The political influence of homeowners pales in comparison to that of special interest groups that desire density and the elimination of single-family zoning. This includes low- and mixed-income apartment developers who rely on government subsidies to buy up affordable single-family homes and tear them down to build apartment complexes. These “affordable apartment complexes” charged rent of about $1,500 a month in 2019, when a mortgage payment on a $372,654 home, according to Cothrum, averaged only $1,273.00. Even at the current interest rate of 7%, the average cost of a North Texas home at $372,654 is $2,000 a month according to Cothrum. This cost is still close to the 2023 rents at subsidized developer apartment complexes. Further, the average cost of a home is much higher than the cost of those affordable homes that developers are tearing down, eliminating homeownership opportunities for first-time homebuyers. Allowing backyard rental houses also eliminates affordable homes for first time homebuyers. A $250,000 affordable home with an added $250,000 new backyard rental house raises the price of that home to $500,000, out of the range of many first-time homebuyers.
Some of the fiercest advocates for more homeownership come from the Black and Hispanic community in the Dallas Southern sector. Architect and former City Planner Darryl Baker, who is Black, has filed a complaint against HUD for allowing developers to build too many subsidized apartment complexes in the Southern sector. Southern sector residents have called for a moratorium on new apartment zoning and have requested more single-family home development. Residents of these communities of color understand that a neighborhood of homes that are owner-occupied is more likely to thrive and to create generational wealth for residents.
Cothrum writes that first-time homebuyers accounted for 50% of home sales in 2010 and now first-time homebuyers account for only 26% of home purchases. It is not surprising that first-time buyers are having such a tough time of it when they are competing against absentee owner investment groups that account for 30% of single-family home purchases in 2022. Investors are snapping up these properties to use them for rental houses and STRs. What chance does a first-time homeowner when they’re competing against apartment developers and rental house investors paying cash?

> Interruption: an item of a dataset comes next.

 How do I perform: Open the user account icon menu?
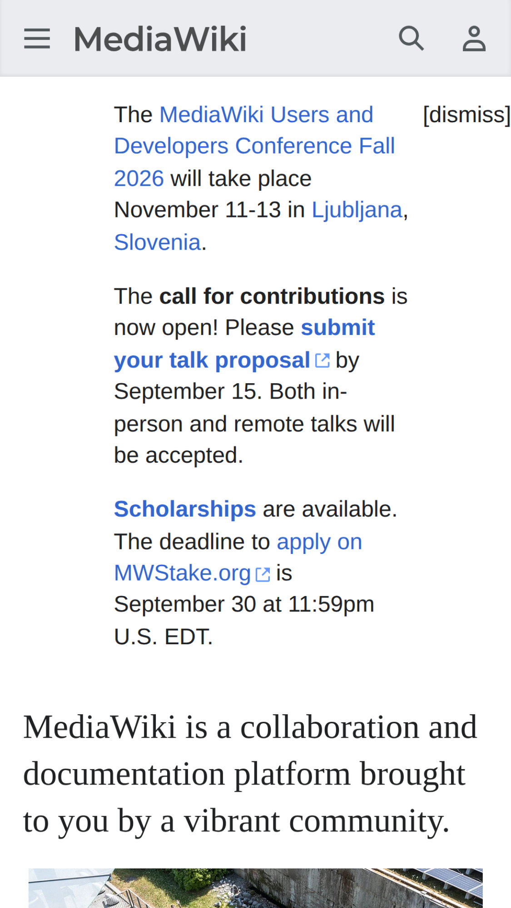pos(474,39)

Cothrum concludes, “Unfortunately, the glory days are gone, and America is slipping back to its historical norms where ownership of a home is a dream … where affordable housing is less and less likely to mean owner-occupied housing.” This strikes me as a defeatist approach. If owning a home, as Cothrum suggests, represents the “glory days,” then Dallas should encourage homeownership and owner-occupied home neighborhoods to allow people to realize their dream. Rather than follow other cities allowing their communities to become urban reservations for rich homeowners and renters – Dallas should strive to make Dallas a city of homeowners, with good opportunities for residents who want to own their own homes. Dallas should make the dream of home-ownership in Dallas a reality.